Religious Dimension

Open new horizons for spreading joy.

 

‘Learning as encounter is a dialogical, relational and optimistic pedagogy, one that opens up horizons of hope for the future for the individual learner, their school, the Church and the wider community’ (Catholic Education Melbourne, Horizons of Hope: Religious Dimension of the Catholic School).

 

Religious Education Conference

 

Our Religious Education Conference took place in July, with its theme aligned to that of the 2018 Australian Catholic Bishops’ Year of Youth: ‘Open New Horizons for Spreading Joy: Young People, Faith and Vocational Discernment’. This was inspired by an address Pope Francis gave at World Youth Day 2016 in Krakow, where he called us to ‘blaze trails that open up new horizons capable of spreading joy’. The conference responded to this challenge with the attendance of over 300 delegates (consisting of religious leaders, teachers, priests and parish educators) reflecting on our work with children and young people.

 

All were inspired by keynote speakers: Dr Emmanuel Nathan, Head of the School of Theology, ACU; Dr Maeve Louise Heaney, Faculty of Theology and Philosophy, ACU; and Angela Markas, Australian representative at the Pre-Synodal Meeting in Rome. Workshops and masterclasses were streamlined to highlight elements identified in Horizons of Hope: Religious Dimension of the Catholic School – praying, learning, celebrating, belonging and reaching out.

 

One of the delegates captured well the conference’s positive sense of mission: ‘The RE Conference has reinforced that our Catholic schools are in very good hands indeed! Teachers, principals and CEM staff alike were all fully engaged and ready to take on the challenge to further inspire our students with the message of Pope Francis.’

 

Enhancing Catholic School Identity

 

A comparison of the 2018 Enhancing Catholic School Identity (ECSI) data with those of 2011 shows clearly the secularising pressures so evident in broader society are being resisted in Melbourne Catholic schools.

 

ECSI data for 93 schools in the Archdiocese of Melbourne (67 primary, 25 secondary and one P–12) indicate that our schools are making a significant and positive impact in Catholic education. Faithfulness and explicit attention to the Catholic tradition, alongside a responsiveness to our cultural context, are hallmarks of the approaches that are successfully resisting secularisation.

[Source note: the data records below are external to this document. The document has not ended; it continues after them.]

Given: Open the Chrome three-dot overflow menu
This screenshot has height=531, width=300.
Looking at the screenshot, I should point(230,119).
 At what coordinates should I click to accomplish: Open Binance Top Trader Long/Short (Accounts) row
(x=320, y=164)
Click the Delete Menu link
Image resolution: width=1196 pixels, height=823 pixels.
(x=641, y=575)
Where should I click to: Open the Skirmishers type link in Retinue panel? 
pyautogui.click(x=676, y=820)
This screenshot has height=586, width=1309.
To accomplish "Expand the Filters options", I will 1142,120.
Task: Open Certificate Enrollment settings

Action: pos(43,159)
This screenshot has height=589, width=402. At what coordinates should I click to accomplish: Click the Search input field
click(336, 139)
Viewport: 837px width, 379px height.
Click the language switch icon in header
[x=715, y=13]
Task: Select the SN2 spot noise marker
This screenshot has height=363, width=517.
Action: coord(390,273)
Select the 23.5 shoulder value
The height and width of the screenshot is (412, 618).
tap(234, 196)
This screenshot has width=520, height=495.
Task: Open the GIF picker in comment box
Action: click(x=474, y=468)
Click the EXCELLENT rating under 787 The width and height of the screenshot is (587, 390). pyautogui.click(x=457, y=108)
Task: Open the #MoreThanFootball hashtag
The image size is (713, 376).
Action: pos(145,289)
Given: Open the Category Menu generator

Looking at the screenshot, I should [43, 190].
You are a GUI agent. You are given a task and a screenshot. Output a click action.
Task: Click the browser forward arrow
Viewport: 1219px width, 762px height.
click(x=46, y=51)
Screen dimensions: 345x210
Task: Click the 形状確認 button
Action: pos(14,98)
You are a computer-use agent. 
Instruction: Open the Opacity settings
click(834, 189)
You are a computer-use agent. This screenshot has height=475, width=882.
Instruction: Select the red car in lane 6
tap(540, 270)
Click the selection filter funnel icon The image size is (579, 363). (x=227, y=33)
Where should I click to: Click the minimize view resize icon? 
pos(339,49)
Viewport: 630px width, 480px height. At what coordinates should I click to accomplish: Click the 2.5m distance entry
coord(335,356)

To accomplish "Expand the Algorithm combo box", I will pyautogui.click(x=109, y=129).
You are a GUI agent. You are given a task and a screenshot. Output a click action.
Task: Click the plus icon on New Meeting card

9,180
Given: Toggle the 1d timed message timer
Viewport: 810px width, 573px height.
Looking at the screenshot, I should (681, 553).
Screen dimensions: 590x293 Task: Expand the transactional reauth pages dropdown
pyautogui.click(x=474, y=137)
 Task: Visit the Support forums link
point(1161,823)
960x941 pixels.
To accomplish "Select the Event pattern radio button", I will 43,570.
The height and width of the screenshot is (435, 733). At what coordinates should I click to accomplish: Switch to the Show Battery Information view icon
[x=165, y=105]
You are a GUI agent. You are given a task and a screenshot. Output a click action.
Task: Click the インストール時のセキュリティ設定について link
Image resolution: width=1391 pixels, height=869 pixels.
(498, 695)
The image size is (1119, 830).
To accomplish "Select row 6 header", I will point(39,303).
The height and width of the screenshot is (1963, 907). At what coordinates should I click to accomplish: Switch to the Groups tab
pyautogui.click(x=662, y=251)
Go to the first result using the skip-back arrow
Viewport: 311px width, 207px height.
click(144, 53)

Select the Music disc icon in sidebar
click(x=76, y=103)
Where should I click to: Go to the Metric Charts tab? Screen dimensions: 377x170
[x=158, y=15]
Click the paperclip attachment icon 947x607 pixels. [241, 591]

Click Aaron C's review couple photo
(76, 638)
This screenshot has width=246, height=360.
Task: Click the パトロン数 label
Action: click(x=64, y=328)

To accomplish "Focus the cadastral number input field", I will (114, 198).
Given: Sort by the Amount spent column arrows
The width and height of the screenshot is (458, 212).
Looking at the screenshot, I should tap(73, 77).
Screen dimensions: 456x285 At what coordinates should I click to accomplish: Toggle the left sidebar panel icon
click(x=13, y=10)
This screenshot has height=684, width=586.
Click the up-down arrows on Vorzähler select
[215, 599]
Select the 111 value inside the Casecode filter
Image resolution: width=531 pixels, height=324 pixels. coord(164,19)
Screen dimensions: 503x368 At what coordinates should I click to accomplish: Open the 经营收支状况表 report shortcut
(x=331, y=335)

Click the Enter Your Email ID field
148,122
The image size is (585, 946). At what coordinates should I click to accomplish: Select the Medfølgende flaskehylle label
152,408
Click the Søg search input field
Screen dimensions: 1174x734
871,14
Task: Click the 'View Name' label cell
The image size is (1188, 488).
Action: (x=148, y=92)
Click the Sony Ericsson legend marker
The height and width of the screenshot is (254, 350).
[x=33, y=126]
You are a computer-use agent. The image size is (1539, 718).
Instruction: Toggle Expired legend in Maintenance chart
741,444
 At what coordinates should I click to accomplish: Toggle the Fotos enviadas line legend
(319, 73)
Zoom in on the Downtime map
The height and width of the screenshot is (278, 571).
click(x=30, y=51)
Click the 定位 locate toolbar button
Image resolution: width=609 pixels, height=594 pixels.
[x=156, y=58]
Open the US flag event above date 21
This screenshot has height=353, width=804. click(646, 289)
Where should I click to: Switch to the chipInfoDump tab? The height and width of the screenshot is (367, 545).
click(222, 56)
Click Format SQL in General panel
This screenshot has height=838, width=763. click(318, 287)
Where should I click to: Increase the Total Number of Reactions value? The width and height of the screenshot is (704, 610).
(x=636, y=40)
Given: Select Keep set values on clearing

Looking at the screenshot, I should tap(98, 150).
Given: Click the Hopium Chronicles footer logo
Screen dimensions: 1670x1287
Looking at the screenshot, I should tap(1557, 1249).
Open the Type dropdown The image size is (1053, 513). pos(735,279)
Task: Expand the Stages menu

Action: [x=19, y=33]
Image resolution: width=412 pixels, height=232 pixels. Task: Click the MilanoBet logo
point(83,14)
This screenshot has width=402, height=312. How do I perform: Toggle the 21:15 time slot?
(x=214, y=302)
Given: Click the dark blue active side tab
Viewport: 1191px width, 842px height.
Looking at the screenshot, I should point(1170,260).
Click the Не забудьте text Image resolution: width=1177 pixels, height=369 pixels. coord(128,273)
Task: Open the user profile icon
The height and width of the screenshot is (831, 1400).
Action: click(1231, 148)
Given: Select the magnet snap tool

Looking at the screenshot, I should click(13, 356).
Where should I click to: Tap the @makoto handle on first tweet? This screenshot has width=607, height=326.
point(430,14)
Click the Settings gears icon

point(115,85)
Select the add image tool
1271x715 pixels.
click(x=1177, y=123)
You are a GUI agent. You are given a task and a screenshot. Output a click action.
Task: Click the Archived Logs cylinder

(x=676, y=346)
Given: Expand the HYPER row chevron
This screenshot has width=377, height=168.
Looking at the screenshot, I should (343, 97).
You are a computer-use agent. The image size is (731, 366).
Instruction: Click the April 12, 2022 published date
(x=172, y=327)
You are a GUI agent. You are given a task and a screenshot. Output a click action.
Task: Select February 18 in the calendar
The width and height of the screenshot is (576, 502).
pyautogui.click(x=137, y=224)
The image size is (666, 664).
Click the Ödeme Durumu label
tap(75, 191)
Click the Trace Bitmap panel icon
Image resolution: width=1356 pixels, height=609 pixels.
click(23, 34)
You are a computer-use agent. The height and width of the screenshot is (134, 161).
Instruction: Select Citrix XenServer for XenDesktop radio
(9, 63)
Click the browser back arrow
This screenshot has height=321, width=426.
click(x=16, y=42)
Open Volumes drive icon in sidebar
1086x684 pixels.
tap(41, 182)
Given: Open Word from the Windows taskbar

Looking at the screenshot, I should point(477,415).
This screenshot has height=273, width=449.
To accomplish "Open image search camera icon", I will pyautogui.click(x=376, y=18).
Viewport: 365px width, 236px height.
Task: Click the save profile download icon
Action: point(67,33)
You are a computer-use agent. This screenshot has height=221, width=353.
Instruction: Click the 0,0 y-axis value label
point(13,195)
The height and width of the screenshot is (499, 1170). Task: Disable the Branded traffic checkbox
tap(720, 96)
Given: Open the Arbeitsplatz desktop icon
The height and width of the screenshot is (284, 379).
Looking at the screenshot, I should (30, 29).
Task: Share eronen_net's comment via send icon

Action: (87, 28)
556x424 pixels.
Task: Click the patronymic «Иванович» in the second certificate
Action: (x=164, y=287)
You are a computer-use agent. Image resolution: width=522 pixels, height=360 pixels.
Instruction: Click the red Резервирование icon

It’s because we are authentically Catholic that we engage positively with the cultural context.

 

At the same time, more still needs to be done in presenting an authentic Catholic tradition as culturally plausible. In particular, when the conditions for recontextualisation – theological legitimacy and authenticity, alongside graced and hope-filled possibility; cultural plausibility, relevance and meaning – are present, the offer of a Catholic worldview begins to shift from being distant to being near and personal.

 

While resisting secularising pressures, we are acutely aware of the need to continually form staff, especially those who are teachers of Religious Education. To this end, theological formation, retreats and attention to the prayer life of staff in schools and at Catholic Education Melbourne comprise a challenge to be addressed in an ongoing way. Similarly, formation programs and sponsored study for principals and school leaders continue to be a key priority.

 

Pedagogy of Encounter

 

In 2018, learning consultants worked with approximately 35 schools to implement the ‘Pedagogy of Encounter’. This process invites students to discuss matters close to their minds and hearts, with the Catholic tradition a point of reference when considering questions that call them to a deeper encounter with God. The dialogical nature enables teachers and students to reflect theologically on the context in which they find themselves. Schools have been exploring different learning architectures to facilitate the implementation of this pedagogy. The preference is to move away from planning for teaching and learning towards designing for learning.

 

The implementation journey is a slow one, with schools across the Archdiocese at various stages of the process. The bulk of schools tackling this are focused on understanding the Achievement Standards, which support the pedagogical method, and enacting rigorous evidence-based assessment of student work. Schools have also been using the ‘Teacher Dialogue Tool’ to assist staff in developing effective processes that attend to all aspects of the curriculum. They have embarked on a stepped program of staff and professional learning meetings to ensure readiness to report against the standards by the end of 2019. Besides working in schools to provide direct support, consultants were able to guide a further 55 schools through ‘Partnering to Learn’ – an initiative to form collectives of schools around the introduction of a renewed Religious Education for the Archdiocese.